Living Wills – General – South Dakota

General Information (§ 34-12D-1)

An “attending physician,” is the physician who has primary responsibility for the treatment and care of the patient

A “declaration,” is a writing executed in accordance with the statutory requirements.

A “health-care provider,” is any person who is licensed, certified or otherwise authorized by law to administer health care in the ordinary course of business or practice of a profession, including any person employed by or acting for any such authorized person.

“Life sustaining treatment,” is any medical procedure or intervention that, when administered to a qualified patient, will serve only to postpone the moment of death or to maintain the patient in a condition of permanent unconsciousness. The term does not include the provision of appropriate care to maintain comfort, hygiene and human dignity, the oral administration of food and water, or the administration of any medication or other medical procedure deemed necessary to alleviate pain.

A “qualified patient,” an adult individual who has executed a declaration and who has been determined by the attending physician and one other physician to be in a terminal condition.

A “terminal condition,” an incurable and irreversible condition that, in accordance with accepted medical standards, will cause death within a relatively short time if life sustaining treatment is not administered, or a coma or other condition of permanent unconsciousness that, in accordance with accepted medical standards, will last indefinitely without significant improvement and in which the individual is unable to communicate verbally or nonverbally, demonstrates no purposeful movement or motor ability, and is unable to interact purposefully with environmental stimulation.

Execution of Declaration (§ 34-12D-2)

A declaration must be signed by the declarant, or another at the declarant’s direction, and witnessed by two adult individuals. The signing may be in the presence of a notary public who shall thereafter notarize the declaration.

A declaration should state the declarant’s preferences regarding whether the declarant wishes to receive or not receive artificial nutrition and hydration. If the declaration does not state the declarant’s preferences with respect to artificial nutrition and hydration, whether artificial nutrition and hydration is to be provided, withheld, or withdrawn shall be governed by the law of South Dakota which would apply in the absence of a declaration.

Form  (§ 34-12D-3)

A declaration is not required to be in the form provided in the statute.

Conflicts in Documents (§ 34-12D-4)

If an individual has executed both a declaration and a durable power of attorney for health care, the later executed document shall control to the extent that its provisions conflict with the provisions of the earlier executed document. There is no statutory presumption that an attorney in fact may not participate in the implementation of a declaration.

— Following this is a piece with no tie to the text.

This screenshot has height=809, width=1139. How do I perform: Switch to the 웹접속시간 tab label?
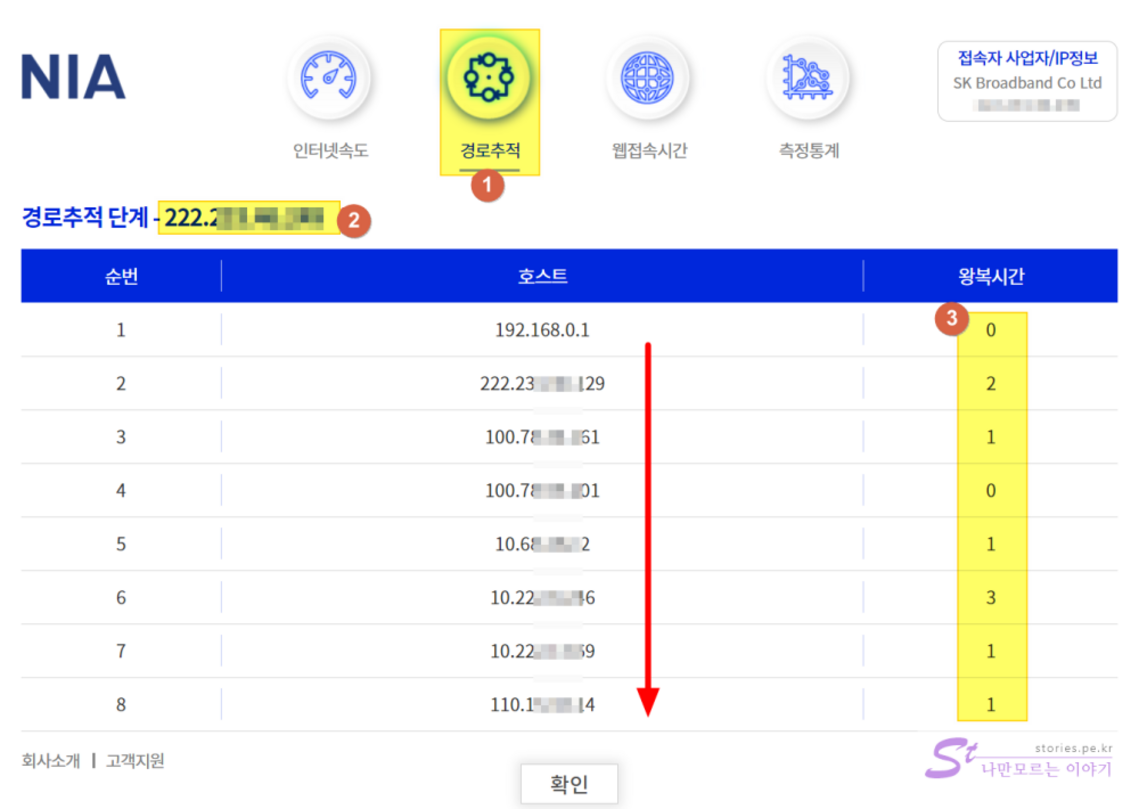click(649, 151)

When Declaration Operative (§ 34-12D-5)

A declaration becomes operative when the declarant is determined by the attending physician and one other physician to be in a terminal condition and no longer able to make decisions regarding administration of life sustaining treatment. If the declaration becomes operative, the attending physician and other health-care providers shall act in accordance with the declaration.

Right to Make Decisions (§ 34-12D-6)

A qualified patient may make decisions regarding life sustaining treatment so long as the patient is able to do so.

Revocation (§ 34-12D-8)

A declarant may revoke a declaration at any time and in any manner without regard to the declarant’s mental or physical condition.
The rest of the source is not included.